Architecture decisions go in as ADRs — the decision, what led to it, what it costs us. We record the rejected ones too, and those turn out to be the more useful part.

When some future session asks "why not GraphQL?" or "should we add WebSockets for live data?", the answer is already sitting there: considered, rejected, here's why. Claude doesn't reopen it and neither do we.

The rule that keeps it from rotting

One rule keeps the split files from turning into the same contradictory mess as the old monolith:

One file owns one domain. If a rule could live in two files, it goes in the more constrained one — usually core.md. And if you can't tell which file a rule belongs in, it's probably too vague to be a rule.

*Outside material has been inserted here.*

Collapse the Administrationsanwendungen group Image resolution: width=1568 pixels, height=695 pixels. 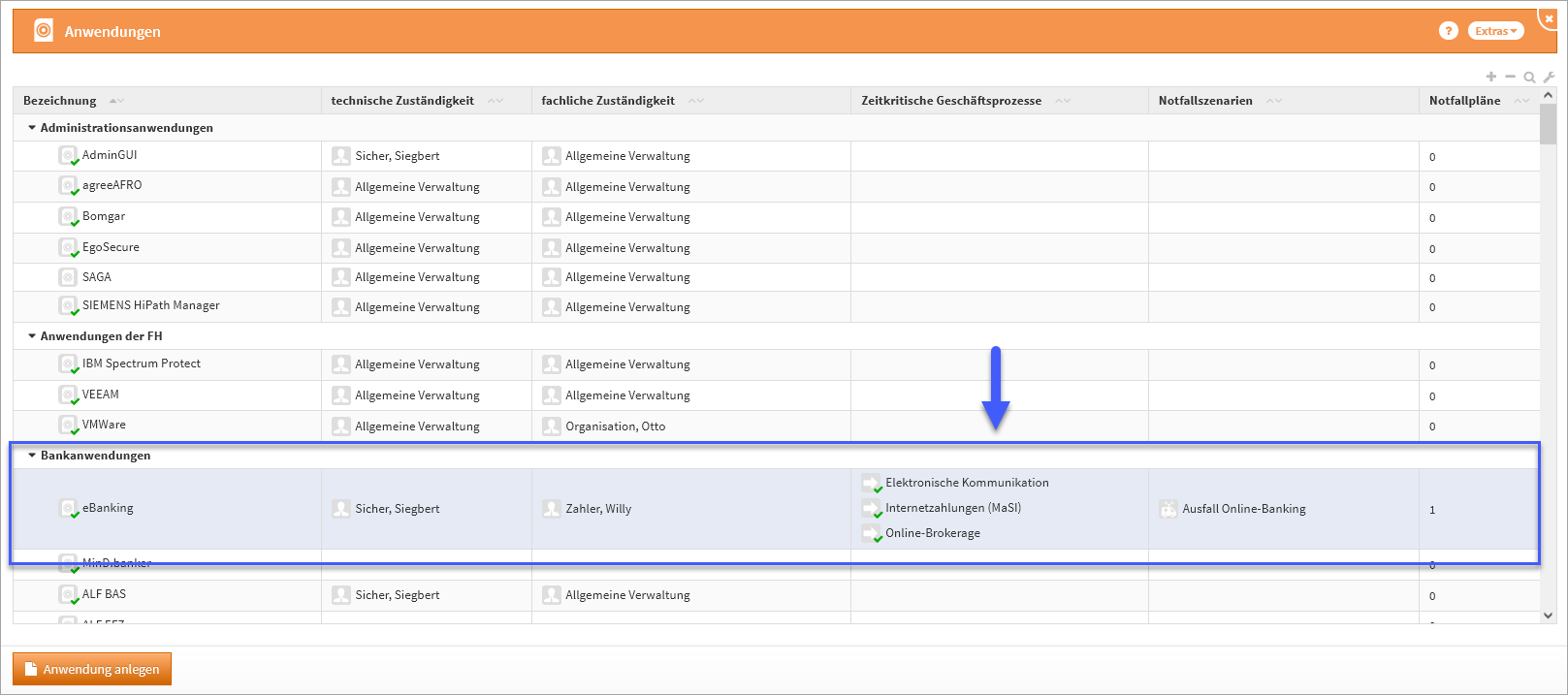coord(32,128)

In practice: color tokens go in design.md, not core.md. Cache TTLs go in core.md, not architecture.md. Division of labor is workflow.md, not core.md. Once the domains are clear the contradictions jump out — if the same thing shows up in two files, one of them is wrong.

What changed after

  • Startup token cost down about 60% on a typical task.
  • Contradictions are findable now — the same topic in two files gets flagged.
  • New rules have an obvious home, and figuring out the home forces you to be clear about what kind of rule it even is.
  • You can review the files on their own — a frontend change goes up against design.md and nothing else.

It's not a complicated setup. Six files and a manifest. The work is in holding the one-domain line: the moment a file starts feeling like it's about two things, split it.